- Born: April 28, 1914 Deer Lodge, Montana
- Died: April 3, 2002 (aged 87) Monterey, California
- Education: Stanford University
- Occupations: Historian, museum director
- Mother: Elizabeth Lochrie

= Betty Hoag =

American art historian (1914–2002)

Elizabeth Jane Lochrie Hoag McGlynn (28 April 1914 – 3 April 2002), most often known as Betty Hoag, was an American art collector, museum director, and art historian who specialized in painters of California and Hawaii, as well as in the New Deal art of the 1930s. In the 1960s she conducted dozens of oral history interviews with New Deal artists for the Smithsonian's Archives of American Art.

== Biography ==

Hoag was born on April 28, 1914, in Deer Lodge, Montana. Her parents were artist Elizabeth Lochrie and her father, Arthur J. Lochrie, was a former president of the Butte Miner's Bank. She married architect Paul Hoag and settled in West Los Angeles and raised three children.
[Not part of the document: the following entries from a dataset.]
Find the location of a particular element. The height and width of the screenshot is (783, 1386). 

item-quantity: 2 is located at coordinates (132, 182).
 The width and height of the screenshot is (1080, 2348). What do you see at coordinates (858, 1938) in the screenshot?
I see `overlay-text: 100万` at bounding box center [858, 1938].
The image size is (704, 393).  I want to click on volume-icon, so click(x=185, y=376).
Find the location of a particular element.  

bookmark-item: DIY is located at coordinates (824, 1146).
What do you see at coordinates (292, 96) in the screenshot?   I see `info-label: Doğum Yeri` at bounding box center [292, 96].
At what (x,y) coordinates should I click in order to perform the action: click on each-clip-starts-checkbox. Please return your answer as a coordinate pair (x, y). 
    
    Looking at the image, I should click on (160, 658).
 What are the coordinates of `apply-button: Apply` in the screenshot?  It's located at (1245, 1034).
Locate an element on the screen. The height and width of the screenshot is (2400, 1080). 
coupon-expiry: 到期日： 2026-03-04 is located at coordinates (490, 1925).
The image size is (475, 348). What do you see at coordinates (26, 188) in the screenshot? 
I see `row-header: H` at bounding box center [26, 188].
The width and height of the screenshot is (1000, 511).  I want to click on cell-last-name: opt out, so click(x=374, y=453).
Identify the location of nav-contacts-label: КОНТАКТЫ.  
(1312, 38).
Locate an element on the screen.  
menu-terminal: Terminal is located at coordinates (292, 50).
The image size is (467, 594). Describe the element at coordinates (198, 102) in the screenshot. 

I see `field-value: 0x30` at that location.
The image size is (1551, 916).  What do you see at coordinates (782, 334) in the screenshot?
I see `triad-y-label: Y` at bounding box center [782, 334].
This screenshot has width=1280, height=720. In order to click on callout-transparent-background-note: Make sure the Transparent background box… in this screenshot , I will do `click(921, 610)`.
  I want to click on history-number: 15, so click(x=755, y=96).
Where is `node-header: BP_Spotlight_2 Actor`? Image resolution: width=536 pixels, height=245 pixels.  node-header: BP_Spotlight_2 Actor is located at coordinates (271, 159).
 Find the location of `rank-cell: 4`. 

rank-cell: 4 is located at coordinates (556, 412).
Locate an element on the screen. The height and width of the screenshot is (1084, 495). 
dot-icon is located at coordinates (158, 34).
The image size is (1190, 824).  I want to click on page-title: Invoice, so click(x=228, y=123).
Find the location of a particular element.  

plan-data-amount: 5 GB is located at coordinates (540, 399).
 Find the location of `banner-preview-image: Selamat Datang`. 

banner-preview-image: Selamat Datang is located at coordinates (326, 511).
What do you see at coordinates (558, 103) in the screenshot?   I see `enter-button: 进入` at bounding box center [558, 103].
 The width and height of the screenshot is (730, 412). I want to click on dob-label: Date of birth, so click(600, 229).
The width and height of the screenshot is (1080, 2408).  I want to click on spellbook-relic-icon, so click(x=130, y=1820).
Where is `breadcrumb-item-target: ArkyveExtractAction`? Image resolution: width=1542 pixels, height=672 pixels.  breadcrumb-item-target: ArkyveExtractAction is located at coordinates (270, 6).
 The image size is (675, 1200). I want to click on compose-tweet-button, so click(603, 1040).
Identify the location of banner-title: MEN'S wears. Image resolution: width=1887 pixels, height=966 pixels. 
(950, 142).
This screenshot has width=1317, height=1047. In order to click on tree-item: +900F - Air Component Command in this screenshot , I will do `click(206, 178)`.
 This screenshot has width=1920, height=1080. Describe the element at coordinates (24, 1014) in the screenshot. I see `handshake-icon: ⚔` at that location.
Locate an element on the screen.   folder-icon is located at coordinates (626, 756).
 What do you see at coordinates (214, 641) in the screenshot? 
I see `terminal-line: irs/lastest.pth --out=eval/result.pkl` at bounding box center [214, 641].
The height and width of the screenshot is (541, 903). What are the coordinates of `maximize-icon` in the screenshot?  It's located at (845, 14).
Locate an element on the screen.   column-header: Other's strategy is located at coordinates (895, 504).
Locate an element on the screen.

She divorced and moved to Carmel and married painter Thomas McGlynn in 1967. She earned her undergraduate degree from Stanford University and a master's from University of Southern California. (Note: Her master's thesis was on Jules Tavernier and the Monterey art colony: Hoag, Betty Lochrie (1967). "Jules Tavernier: Monterey's Knight of the Palette") She was the director of the Triton Museum of Art in Santa Clara, California. From 1967 to 1970, she was research director of the Carmel Art Museum in Carmel.

Hoag died on April 3, 2002, at the Community Hospital of the Monterey Peninsula in Monterey, California, at the age of 88.